Der Regierungschef, Sali Berisha, hat die Anklage der obersten Staatsanwältin gegen sechs Gardisten für den Mord an drei Demonstranten einstellen lassen. Er hat auch dem Präsidenten unterstellt, dass er die Demonstration indirekt unterstützt habe. Versucht Sali Berisha eine absolute Diktatur zu errichten?
Ja, Sali Berisha versucht auf der einen Seite, eine Diktatur zu errichten. Aber auf der anderen Seite existiert auch eine große Kluft zwischen dem, was die Menschen verlangen, und dem, was die sogenannte “Sozialistische Partei” propagiert. In Albanien fehlt eine richtige sozialistische Partei, die die große soziale Unzufriedenheit der Menschen politisch gerecht artikulieren würde.
Könnte dies nicht das Institut Antonio Gramsci werden?
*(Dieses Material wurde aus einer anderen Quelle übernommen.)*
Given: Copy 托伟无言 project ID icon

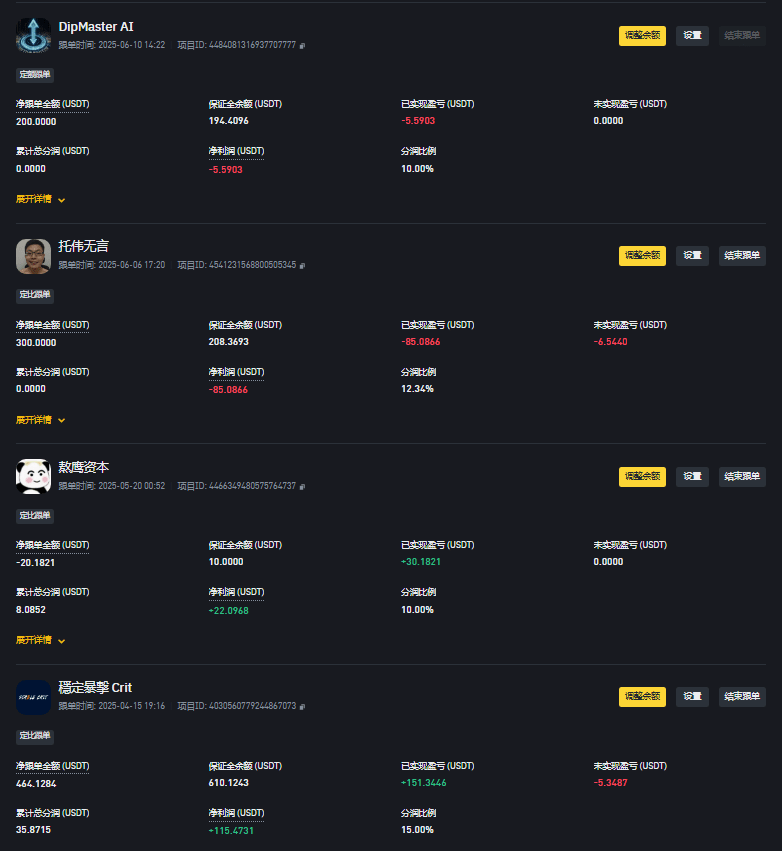Looking at the screenshot, I should (x=302, y=265).
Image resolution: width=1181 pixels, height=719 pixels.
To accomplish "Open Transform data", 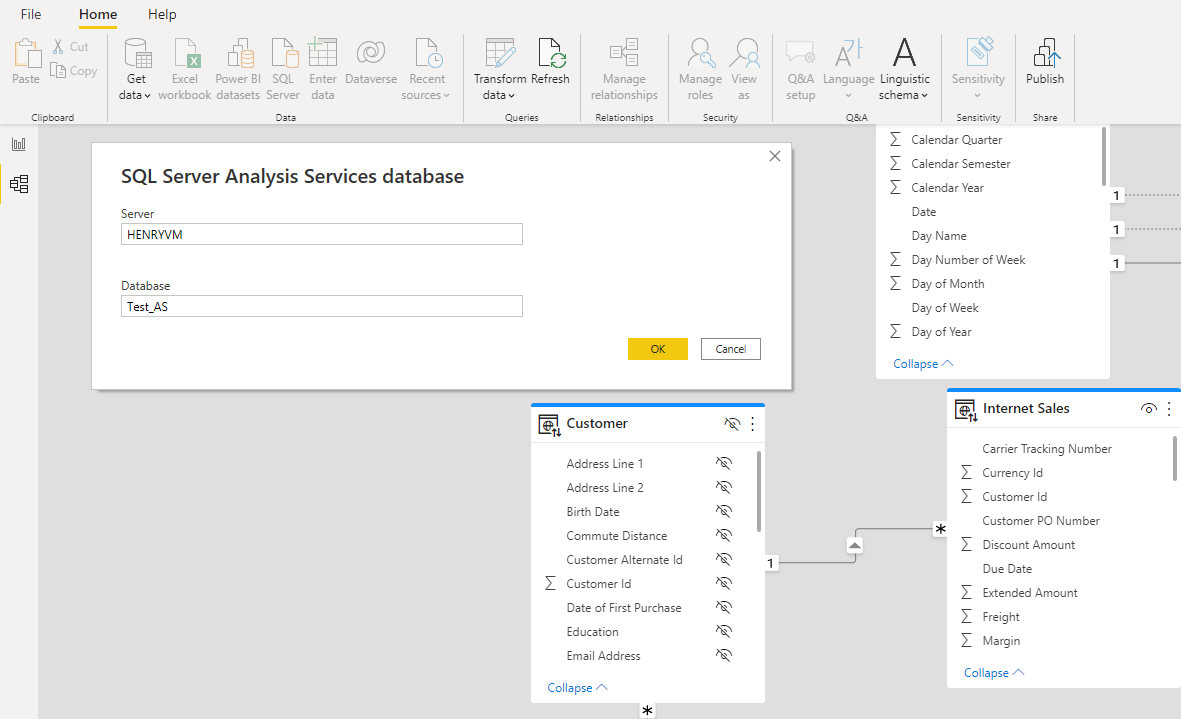I will [498, 67].
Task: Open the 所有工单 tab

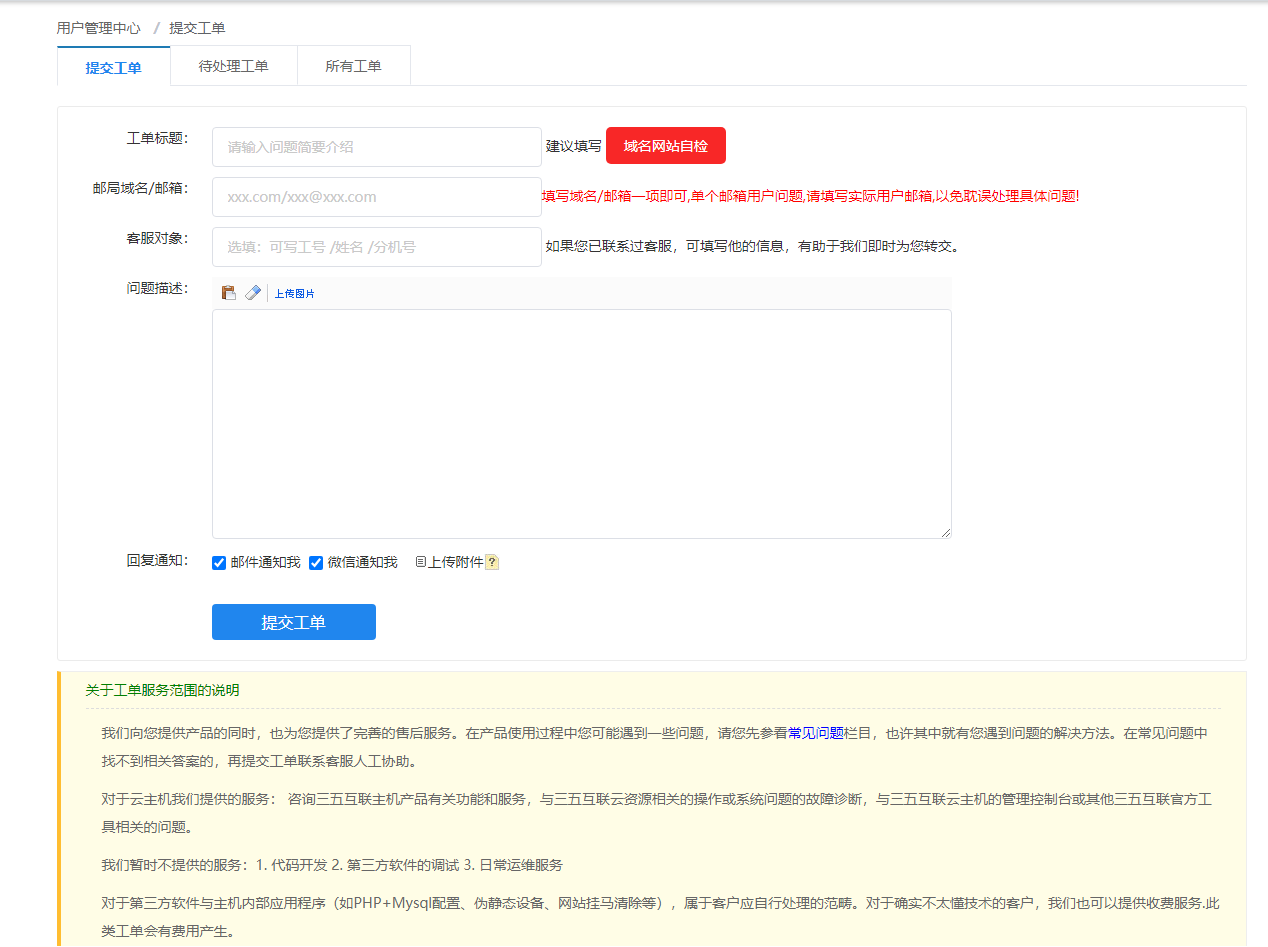Action: [353, 67]
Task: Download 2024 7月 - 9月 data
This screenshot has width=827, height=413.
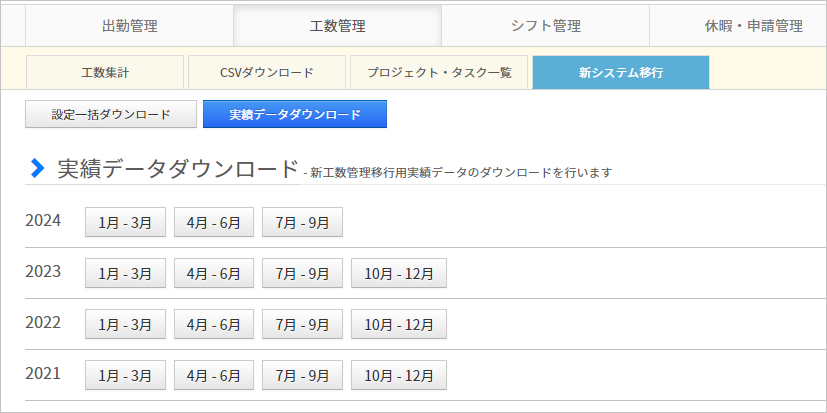Action: click(302, 222)
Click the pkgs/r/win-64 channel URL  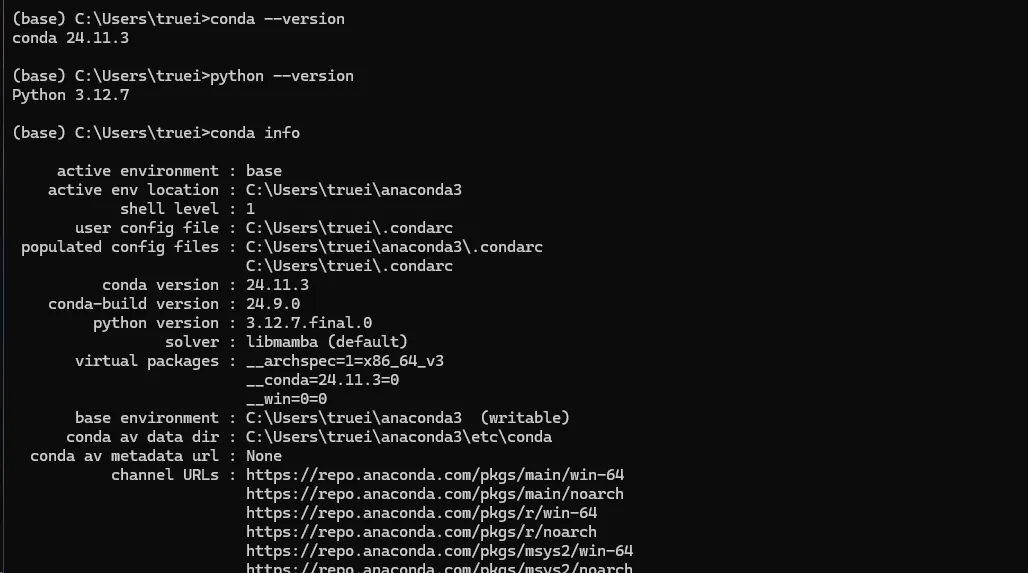click(x=422, y=513)
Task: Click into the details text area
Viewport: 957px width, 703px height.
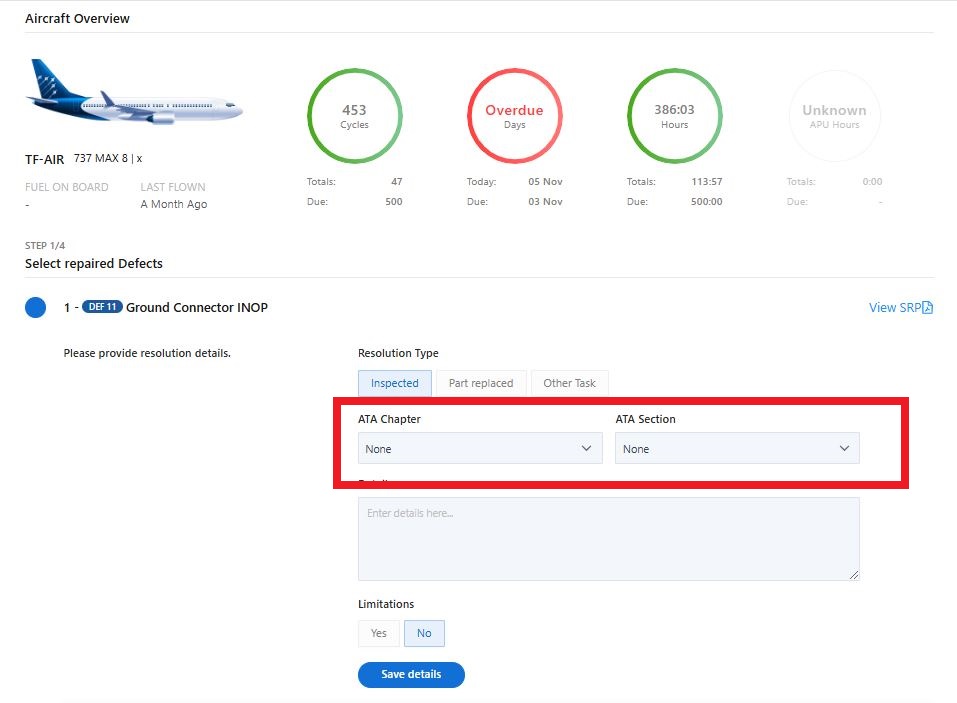Action: pos(608,538)
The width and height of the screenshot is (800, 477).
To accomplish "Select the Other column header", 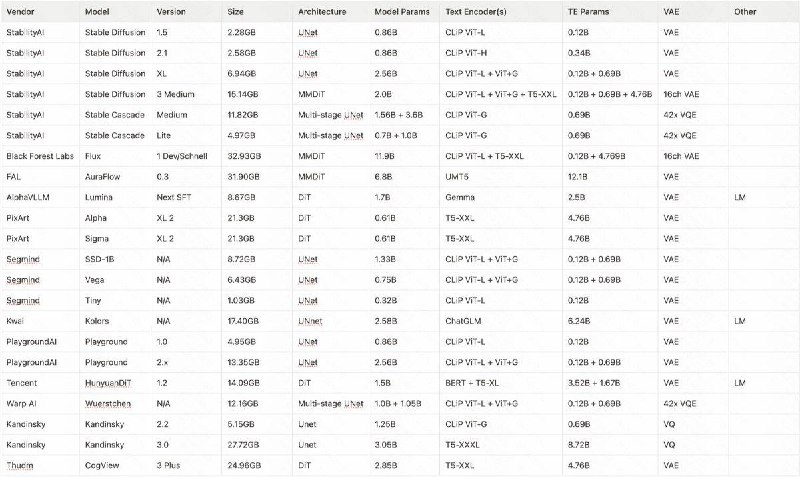I will pyautogui.click(x=745, y=11).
Es ist wirklich die Zeit gekommen, dass wir diesen Schritt unternehmen. Aber da gibt es Schwierigkeiten in Albanien. Um eine Partei offiziell anzumelden, braucht man viel Geld. Man benötigt mindestens 10.000 Mitglieder, und für jedes Mitglied muss eine Abgabe an den Staat bezahlt werden. Dies bedeutet konkret bei 10.000 Mitgliedern einen Betrag von mehr als 300.000 Euro. Daran sehen Sie, dass nur die Reichen einfach eine Partei gründen können. Dennoch müssen wir den Versuch wagen, eine linke Alternative zu Rama und Berisha aufzubauen.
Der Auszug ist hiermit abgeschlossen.